# Have Canadian Citizenship but live in UK - looking for adventure!



## SecondGenCanuck (Jun 10, 2009)

Hi all,

I'm half-Canadian and have held Canadian citizenship since birth but I have never lived there - I know I won't need a visa or similar to move there long-term (other than applying for SIN). Would this be problematic with regards to employment? I have just completed my undergraduate studies and embarking on the dire job market here in the UK (needless to say, I am not holding out much hope!). 

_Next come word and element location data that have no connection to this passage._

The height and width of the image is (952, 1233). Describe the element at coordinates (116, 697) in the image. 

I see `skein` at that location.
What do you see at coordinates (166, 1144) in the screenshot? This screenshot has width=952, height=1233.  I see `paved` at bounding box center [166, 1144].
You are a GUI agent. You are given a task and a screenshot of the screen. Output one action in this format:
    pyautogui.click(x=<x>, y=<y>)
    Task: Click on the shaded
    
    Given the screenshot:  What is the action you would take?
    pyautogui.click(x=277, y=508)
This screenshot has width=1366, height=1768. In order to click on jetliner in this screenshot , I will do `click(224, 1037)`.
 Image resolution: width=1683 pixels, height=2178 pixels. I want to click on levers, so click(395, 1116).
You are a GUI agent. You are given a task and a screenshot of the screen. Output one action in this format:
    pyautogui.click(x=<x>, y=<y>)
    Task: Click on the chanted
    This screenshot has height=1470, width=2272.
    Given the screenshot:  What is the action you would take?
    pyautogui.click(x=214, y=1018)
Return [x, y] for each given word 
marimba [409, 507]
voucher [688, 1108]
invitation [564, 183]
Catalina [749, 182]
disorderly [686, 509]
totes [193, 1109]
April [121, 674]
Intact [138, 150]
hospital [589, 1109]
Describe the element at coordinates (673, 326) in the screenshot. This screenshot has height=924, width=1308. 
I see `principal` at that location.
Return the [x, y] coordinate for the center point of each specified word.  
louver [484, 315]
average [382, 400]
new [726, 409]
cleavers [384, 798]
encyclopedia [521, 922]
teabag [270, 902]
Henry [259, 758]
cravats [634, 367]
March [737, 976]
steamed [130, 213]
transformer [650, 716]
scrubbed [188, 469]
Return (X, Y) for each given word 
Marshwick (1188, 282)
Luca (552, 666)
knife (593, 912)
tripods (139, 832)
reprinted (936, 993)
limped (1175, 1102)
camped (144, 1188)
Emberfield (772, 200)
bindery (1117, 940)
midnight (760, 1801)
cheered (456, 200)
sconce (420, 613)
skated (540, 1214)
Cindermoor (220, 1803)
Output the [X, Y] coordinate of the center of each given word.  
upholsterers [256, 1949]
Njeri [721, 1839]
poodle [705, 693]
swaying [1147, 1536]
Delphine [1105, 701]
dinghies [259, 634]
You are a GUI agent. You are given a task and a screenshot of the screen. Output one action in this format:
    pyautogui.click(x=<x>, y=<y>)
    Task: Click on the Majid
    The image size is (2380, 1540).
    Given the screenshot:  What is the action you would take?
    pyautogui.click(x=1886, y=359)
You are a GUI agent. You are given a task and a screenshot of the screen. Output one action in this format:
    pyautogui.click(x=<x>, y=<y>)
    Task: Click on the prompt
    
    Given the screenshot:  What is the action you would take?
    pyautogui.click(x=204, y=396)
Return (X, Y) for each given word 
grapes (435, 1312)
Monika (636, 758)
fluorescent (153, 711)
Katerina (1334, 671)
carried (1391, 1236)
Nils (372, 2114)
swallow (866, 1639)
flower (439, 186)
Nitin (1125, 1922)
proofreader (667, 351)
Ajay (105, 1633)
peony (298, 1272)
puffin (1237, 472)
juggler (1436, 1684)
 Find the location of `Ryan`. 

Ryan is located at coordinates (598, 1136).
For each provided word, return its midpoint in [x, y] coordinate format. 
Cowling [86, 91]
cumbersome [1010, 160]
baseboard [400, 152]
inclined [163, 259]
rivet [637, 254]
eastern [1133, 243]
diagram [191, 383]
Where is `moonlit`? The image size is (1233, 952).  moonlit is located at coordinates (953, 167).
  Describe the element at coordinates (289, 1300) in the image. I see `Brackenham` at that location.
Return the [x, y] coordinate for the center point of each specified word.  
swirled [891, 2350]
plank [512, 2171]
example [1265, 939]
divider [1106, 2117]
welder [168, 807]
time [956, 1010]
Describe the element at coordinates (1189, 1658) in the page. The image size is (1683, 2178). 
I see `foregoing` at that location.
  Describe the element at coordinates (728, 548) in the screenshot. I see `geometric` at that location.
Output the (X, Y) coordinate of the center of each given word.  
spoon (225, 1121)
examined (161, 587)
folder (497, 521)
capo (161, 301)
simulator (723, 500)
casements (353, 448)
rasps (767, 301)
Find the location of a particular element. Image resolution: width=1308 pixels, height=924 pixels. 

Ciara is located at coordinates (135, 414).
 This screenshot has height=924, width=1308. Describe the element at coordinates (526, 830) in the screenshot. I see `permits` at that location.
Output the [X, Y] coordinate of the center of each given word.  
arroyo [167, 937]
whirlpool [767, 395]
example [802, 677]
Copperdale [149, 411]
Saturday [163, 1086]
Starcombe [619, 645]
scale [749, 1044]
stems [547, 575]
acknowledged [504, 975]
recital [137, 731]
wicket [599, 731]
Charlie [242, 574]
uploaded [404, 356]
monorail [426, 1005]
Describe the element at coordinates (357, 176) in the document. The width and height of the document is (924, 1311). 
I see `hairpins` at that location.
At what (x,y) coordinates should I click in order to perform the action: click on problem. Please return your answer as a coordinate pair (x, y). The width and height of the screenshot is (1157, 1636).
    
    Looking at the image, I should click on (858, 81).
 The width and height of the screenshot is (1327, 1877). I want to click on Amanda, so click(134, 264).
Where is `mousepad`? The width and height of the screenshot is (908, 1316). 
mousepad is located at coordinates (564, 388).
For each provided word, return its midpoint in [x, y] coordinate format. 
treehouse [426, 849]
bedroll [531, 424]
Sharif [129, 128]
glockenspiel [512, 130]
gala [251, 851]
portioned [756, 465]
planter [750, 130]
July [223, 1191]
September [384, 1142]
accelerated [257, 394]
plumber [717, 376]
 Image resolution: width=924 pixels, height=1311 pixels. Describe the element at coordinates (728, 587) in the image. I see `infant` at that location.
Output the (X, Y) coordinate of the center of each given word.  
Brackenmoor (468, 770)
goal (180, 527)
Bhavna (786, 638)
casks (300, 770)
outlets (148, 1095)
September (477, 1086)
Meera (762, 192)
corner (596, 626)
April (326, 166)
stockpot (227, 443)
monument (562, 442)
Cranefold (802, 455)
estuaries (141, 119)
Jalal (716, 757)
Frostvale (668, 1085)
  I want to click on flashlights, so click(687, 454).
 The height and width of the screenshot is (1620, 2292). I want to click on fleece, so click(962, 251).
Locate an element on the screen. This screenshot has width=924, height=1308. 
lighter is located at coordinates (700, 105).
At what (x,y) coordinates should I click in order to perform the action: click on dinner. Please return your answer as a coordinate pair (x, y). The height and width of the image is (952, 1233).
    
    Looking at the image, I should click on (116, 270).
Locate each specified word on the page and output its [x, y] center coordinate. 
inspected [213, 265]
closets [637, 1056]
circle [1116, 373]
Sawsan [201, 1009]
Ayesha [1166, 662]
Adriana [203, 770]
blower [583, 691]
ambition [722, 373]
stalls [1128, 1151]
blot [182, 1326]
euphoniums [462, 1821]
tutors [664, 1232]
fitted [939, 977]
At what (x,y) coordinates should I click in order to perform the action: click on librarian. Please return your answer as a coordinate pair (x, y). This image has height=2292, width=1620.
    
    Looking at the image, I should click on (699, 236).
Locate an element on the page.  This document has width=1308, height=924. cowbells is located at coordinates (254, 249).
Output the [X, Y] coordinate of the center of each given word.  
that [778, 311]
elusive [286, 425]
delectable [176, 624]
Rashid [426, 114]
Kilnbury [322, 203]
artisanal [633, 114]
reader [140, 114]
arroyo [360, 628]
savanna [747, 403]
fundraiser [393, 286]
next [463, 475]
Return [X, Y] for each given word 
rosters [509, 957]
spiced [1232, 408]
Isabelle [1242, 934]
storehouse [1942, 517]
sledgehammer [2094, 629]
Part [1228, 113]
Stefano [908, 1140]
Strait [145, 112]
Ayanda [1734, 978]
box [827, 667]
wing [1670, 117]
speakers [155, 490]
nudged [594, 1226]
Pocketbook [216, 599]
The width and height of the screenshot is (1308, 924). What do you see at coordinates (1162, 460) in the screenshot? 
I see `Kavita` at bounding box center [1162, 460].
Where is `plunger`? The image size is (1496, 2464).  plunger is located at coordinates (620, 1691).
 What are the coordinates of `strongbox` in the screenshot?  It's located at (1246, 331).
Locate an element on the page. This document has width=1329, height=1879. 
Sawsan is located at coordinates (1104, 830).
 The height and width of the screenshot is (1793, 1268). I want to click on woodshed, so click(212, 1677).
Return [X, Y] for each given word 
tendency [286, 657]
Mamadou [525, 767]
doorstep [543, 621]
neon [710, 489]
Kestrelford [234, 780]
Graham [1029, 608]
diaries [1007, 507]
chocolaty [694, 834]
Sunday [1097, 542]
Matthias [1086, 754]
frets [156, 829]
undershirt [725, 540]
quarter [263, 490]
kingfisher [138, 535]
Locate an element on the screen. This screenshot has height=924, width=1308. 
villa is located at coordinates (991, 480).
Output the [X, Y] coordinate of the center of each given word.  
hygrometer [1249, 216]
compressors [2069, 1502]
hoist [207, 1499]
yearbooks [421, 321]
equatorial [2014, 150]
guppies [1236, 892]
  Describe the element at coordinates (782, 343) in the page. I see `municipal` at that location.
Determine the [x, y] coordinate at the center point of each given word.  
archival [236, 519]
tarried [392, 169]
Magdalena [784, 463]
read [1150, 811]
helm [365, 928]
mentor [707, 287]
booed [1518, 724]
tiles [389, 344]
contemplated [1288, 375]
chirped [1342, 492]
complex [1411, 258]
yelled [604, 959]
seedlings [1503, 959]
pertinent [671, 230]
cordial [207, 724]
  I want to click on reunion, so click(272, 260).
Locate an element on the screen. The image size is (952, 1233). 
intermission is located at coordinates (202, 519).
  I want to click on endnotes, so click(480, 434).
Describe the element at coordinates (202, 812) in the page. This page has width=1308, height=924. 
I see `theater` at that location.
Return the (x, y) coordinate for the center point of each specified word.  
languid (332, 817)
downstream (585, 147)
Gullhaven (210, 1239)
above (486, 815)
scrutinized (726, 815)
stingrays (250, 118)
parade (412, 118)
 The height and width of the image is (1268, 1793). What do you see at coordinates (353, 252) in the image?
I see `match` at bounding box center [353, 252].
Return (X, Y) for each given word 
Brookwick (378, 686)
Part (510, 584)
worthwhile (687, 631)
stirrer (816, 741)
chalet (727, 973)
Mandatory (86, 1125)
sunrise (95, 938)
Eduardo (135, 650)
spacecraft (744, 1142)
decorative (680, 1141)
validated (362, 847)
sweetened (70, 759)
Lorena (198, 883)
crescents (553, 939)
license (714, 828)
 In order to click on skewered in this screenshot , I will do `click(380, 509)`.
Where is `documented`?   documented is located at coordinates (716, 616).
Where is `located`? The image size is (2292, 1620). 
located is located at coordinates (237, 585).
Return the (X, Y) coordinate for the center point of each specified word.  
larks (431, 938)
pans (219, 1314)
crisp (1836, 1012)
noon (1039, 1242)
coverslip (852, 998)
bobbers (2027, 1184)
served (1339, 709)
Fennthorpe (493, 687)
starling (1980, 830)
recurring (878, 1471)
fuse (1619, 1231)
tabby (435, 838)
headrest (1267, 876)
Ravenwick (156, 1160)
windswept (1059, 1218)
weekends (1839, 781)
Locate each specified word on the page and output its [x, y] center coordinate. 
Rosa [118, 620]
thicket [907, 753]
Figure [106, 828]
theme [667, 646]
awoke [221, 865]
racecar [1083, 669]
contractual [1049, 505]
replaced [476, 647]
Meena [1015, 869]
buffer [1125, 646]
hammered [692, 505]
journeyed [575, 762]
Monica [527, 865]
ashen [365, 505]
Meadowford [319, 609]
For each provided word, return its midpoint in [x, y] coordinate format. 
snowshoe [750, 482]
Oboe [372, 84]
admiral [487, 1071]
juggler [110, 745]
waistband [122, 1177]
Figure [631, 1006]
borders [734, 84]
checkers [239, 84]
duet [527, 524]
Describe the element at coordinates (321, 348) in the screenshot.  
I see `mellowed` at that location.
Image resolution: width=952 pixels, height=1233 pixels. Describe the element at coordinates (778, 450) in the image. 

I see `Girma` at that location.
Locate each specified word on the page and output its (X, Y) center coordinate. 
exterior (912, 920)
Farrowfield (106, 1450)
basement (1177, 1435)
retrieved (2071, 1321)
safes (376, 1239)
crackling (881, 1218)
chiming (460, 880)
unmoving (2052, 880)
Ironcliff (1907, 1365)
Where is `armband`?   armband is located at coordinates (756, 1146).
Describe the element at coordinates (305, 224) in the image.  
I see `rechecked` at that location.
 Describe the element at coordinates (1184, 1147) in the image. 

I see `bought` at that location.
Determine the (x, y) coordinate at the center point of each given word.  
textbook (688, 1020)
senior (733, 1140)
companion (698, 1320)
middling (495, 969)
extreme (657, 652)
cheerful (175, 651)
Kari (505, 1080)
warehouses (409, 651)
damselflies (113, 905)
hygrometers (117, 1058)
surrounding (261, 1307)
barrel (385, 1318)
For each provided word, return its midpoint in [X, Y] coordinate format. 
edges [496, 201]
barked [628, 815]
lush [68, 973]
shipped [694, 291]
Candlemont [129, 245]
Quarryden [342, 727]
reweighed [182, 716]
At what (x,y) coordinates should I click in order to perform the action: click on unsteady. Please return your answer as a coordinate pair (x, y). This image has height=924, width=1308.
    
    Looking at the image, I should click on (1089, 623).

I hope to travel around Canada first, but would appreciate it if anyone could advise me on how to get some temping work when my CAN$ run dry! Would it perhaps be better to bide my time and try to get some more experience under my belt here (I'm applying for basic admin/clerical jobs, also targeting the museum/heritage/third sector) to add to my resume to better my chances?

On a side note, I have family in and around Toronto (mainly St Catharines) so will probably wash up there first; however, last time I visited I loved Vancouver and would love to spend more time there. Any opinions? 
I'm going on vacation to PEI and then Toronto this August for a couple of weeks with my younger brother and Mom (the real Canuck!) - any advice on doing a little research while I'm there re: employment/residency etc? Cannot wait to get down to Tim Horton's though - priorities!

Any advice/opinions would be greatly appreciated, sorry if this was all a little muddled! 

Thanks,

Eliza


----------